FC Porto deve reafirmar-se como um grande clube na dimensão desportiva e no plano ético
Decorridos sensivelmente 10 meses desde o ato eleitoral mais participado de sempre na história do Futebol Clube do Porto, é justo afirmar que o clube vive uma fase de transição. Depois de mais de quatro décadas de uma liderança marcante, assente na figura de Jorge Nuno Pinto da Costa, os sócios entenderam ter chegado a altura de virar a página e promover uma profunda renovação dos órgãos sociais. Sinal da vitalidade de uma instituição centenária que demonstrou a têmpera de que é feito o universo azul e branco com a mobilização e o envolvimento massivo da massa associativa.
O FC Porto vive, por isso, um período de ajustamento. Entre uma realidade que se manteve e perdurou, praticamente inalterada, nos últimos 15/20 anos — nos principais protagonistas e no modelo de gestão — e o início de funções de uma nova equipa diretiva, que se propõe reorganizar e modernizar o funcionamento interno do clube, tanto na dimensão desportiva como, e sobretudo, na vertente financeira.

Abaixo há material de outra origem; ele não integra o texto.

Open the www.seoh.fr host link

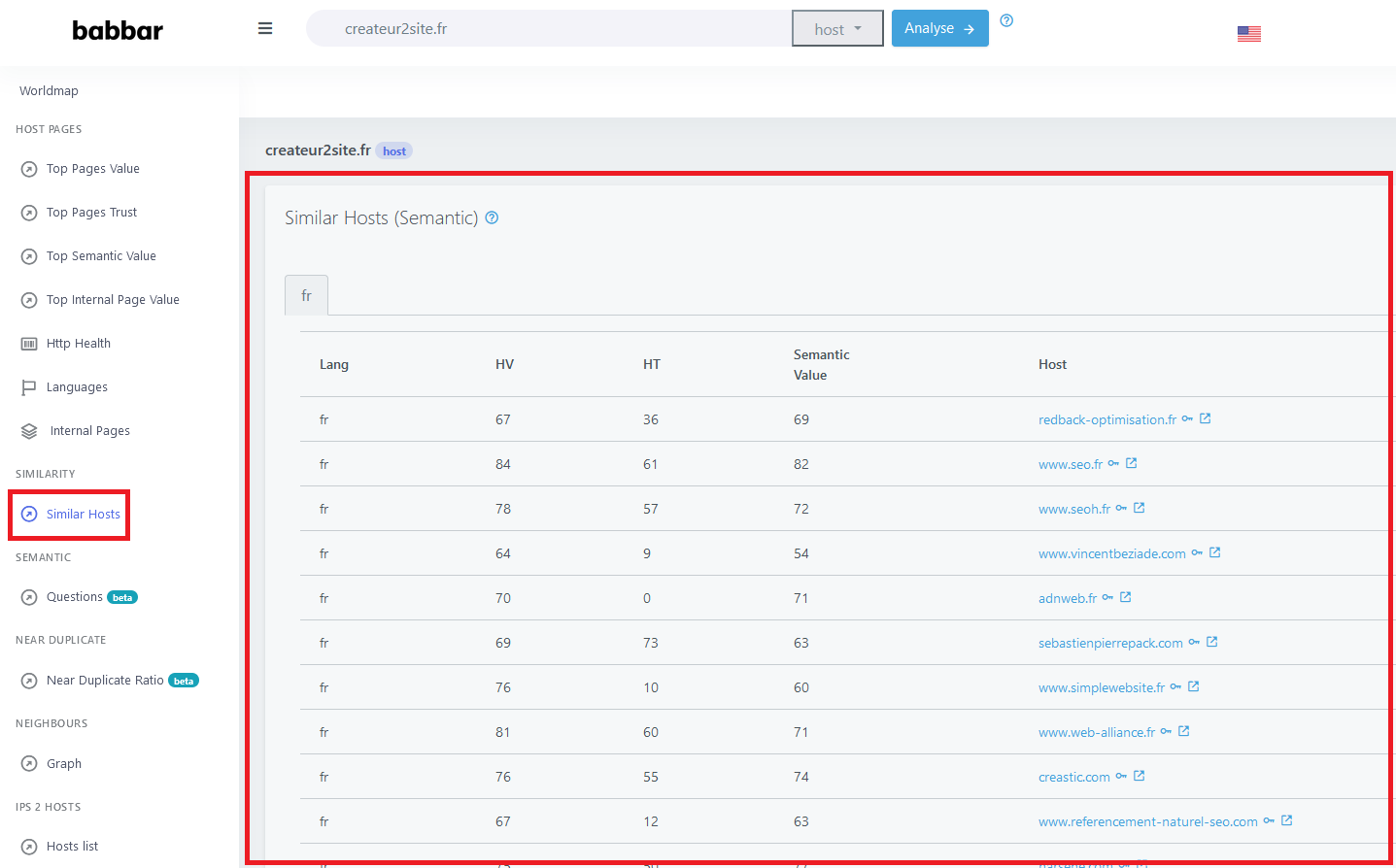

Reposicionar o FC Porto no topo do quadro competitivo, nacional e internacional, é um caminho longo e que vai requerer tempo. Não haverá, creio, um adepto que não tenha esta circunstância bem presente. Assegurar o necessário equilíbrio entre um desempenho desportivo que honre os pergaminhos do FC Porto, garantindo a competitividade e a alta performance das equipas profissionais, sem descurar o rigor orçamental e a necessidade de vender ativos importantes de modo a manter a solvabilidade da SAD, é porventura o desafio número um que a direção presidida por André Villas-Boas terá de vencer.
O ponto de partida com que a equipa de gestão se deparou é conhecido: na última temporada (2023/2024) a SAD encerrou o exercício económico com prejuízos de 21 milhões de euros, um passivo consolidado de 520 milhões de euros e capitais próprios negativos na ordem dos 113 milhões de euros, indicadores que confirmam a dimensão do estrangulamento financeiro com que a instituição hoje se depara.
Diante deste cenário, a administração da SAD desbloqueou um financiamento de 115 milhões de euros através de uma oferta privada de obrigações colocada nos EUA a que se somou um outro empréstimo obrigacionista num montante de 20 milhões de euros com o prazo de três anos (2024-2027). Isto para fazer face a obrigações de curto e médio prazo.
Ainda que este primeiro embate financeiro tenha sido superado, ou pelo menos mitigado, não deixa de ser oportuno atender às conclusões vertidas no relatório que foi recentemente conhecido a propósito da auditoria forense sobre os últimos 10 anos de gestão e que traz alguma luz sobre as razões que explicam uma tesouraria tão depauperada. É ali, por entre documentos de suporte, relatórios de análise e súmula de conclusões, que fica um pouco mais evidente que, pelo menos desde 2014, o clube foi sujeito a uma série de decisões que, no mínimo, aparentam discutível legalidade.
Aqui chegados, concluída a auditoria e conhecidas as principais conclusões, tomaram-se as diligências que se impunham: identificar os respetivos responsáveis pela prática de tais factos, informar os sócios e remeter os indícios às autoridades judiciárias para eventual apuramento de responsabilidade.
Virada esta página, a expetativa dos sócios do FC Porto é que de ora em diante o clube prossiga o trajeto de modernização e de reorganização operacional, assente em elevados padrões de exigência tanto nos procedimentos internos como nas relações com os diferentes stakeholders. O FC Porto deve reafirmar-se como um grande clube na dimensão desportiva, com ambição e sede de vitórias, mas também como um referencial no plano ético e dos princípios. Pela dignificação dos valores fundacionais do FC Porto, pelo contributo que o clube pode dar no sentido da credibilização da área de negócio do futebol e, sobretudo, pelo respeito que é devido ao universo de associados, adeptos e simpatizantes, motores essenciais de toda esta engrenagem.
É, por isso, tempo de prosseguir o projeto de profissionalização dos órgãos de gestão e das respetivas equipas de suporte, de reforçar o foco no reequilíbrio financeiro, na contenção de despesa não essencial e manter um critério apertado na assunção de obrigações futuras. Só estando reunidas estas condições será possível regressar aos sucessos desportivos e à consequente conquista de títulos — ambição primeira de todos os portistas.